• italyan senarist. upuzun kariyeri boyunca federico fellini, michalengelo antonioni, andrei tarkovsky, theo angelopoulos gibi zamanının ekol oluşturmuş yönetmenleriyle çalışmıştır.

    çalışmıştır çalışmasına ama neredeyse her çalışmasıyla beni delirtmiş, kendisinden tiksindirmiştir. adamın bulaştığı her senaryoda uzun uzadıya felsefe yaparak, şiirler okuyarak konuşan karakterler vardır, diyaloglar gerçekçilikten uzak, şiirsel olma çabasında, ama genellikle kotarılamamış komik gözüken diyaloglardır. hiç bir yerde resmini bilmemneyini görmüş olmasamda aklıma fellini'nin sekiz buçuk'un daki senarist tiplemesi gelir tonino guerra diyince.
  • blowup, la notte ve amarcord'u hemen tenzih ederekten, hangi filmin altında imzasını görmüşsem o filmi derin bir sıkıntıyla izlememe yol açmış bir senarist.

    nosthalgia'yı kurtaran tonino guerra'nın senaryosu mudur yoksa zaten filmin şair karakteri gibi bir sürgün olan tarkovski'nin kişisel acısından kaynaklanan teması ve yarattığı resim gibi mizansenler midir?

    amarcord'u şaşkınlıkla izlettiren fellini'nin şiril şiril sineması mıdır yoksa neredeyse varlığını sezmenin bile mümkün olmadığı senaryo mu?
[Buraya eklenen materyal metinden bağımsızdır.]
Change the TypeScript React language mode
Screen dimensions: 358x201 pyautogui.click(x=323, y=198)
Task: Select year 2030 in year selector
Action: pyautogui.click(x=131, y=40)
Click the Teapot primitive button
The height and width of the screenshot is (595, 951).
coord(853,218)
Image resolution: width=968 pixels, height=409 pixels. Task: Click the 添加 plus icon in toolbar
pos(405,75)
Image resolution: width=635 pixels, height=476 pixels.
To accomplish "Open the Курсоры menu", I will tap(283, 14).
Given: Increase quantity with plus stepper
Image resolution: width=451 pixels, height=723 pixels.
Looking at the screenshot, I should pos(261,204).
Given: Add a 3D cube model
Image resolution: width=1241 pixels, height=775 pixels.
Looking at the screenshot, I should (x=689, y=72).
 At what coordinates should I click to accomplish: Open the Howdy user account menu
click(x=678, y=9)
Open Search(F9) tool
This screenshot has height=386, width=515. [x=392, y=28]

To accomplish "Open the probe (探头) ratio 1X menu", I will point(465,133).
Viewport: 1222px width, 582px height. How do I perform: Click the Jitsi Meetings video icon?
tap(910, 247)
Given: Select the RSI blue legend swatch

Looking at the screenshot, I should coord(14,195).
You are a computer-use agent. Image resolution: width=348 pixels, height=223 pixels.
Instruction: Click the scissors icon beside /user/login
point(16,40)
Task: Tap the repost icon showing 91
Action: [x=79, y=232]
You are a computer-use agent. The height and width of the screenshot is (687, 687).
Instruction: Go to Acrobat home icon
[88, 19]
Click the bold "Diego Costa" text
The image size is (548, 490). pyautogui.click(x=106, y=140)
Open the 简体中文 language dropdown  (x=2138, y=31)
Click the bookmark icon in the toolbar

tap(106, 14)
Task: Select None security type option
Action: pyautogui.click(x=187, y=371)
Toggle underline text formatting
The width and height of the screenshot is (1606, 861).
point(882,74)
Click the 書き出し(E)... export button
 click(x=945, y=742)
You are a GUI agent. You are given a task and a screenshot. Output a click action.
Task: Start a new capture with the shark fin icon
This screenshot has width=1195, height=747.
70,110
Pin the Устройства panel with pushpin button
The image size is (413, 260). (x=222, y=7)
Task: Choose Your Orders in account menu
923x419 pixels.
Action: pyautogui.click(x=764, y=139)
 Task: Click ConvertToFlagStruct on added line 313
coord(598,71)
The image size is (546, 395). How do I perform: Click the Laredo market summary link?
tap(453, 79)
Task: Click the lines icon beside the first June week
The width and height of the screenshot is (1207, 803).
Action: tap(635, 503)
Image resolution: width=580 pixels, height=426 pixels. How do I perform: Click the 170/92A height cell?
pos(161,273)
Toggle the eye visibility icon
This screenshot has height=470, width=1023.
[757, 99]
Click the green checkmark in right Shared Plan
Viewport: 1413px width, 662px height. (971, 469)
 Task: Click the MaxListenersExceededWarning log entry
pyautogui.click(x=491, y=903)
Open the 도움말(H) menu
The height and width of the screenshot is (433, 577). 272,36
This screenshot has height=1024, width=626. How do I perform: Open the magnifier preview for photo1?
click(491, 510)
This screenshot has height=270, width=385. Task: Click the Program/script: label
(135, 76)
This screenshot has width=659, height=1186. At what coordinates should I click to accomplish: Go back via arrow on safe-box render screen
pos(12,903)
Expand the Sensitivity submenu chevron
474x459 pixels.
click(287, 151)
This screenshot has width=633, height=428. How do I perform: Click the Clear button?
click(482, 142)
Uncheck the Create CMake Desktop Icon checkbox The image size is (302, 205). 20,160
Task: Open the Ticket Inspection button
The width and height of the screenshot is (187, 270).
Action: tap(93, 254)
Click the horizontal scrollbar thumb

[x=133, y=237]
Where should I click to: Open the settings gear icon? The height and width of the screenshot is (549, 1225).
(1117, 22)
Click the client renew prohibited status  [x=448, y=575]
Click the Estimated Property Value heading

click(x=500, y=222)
    angelopoulos'un izleyenini alıp götürebilecek meditatif sinemasında konsantrasyonu bozan oyuncusunun gözündeki çapak mıdır yoksa uzak ufuklara bakıp, arkadan giren folklorik ezgiler eşliğinde "yol... yolculuk... ağaç... böcekler..." diye kendi kendine inlemesinin sebebi olan senaryosu mudur?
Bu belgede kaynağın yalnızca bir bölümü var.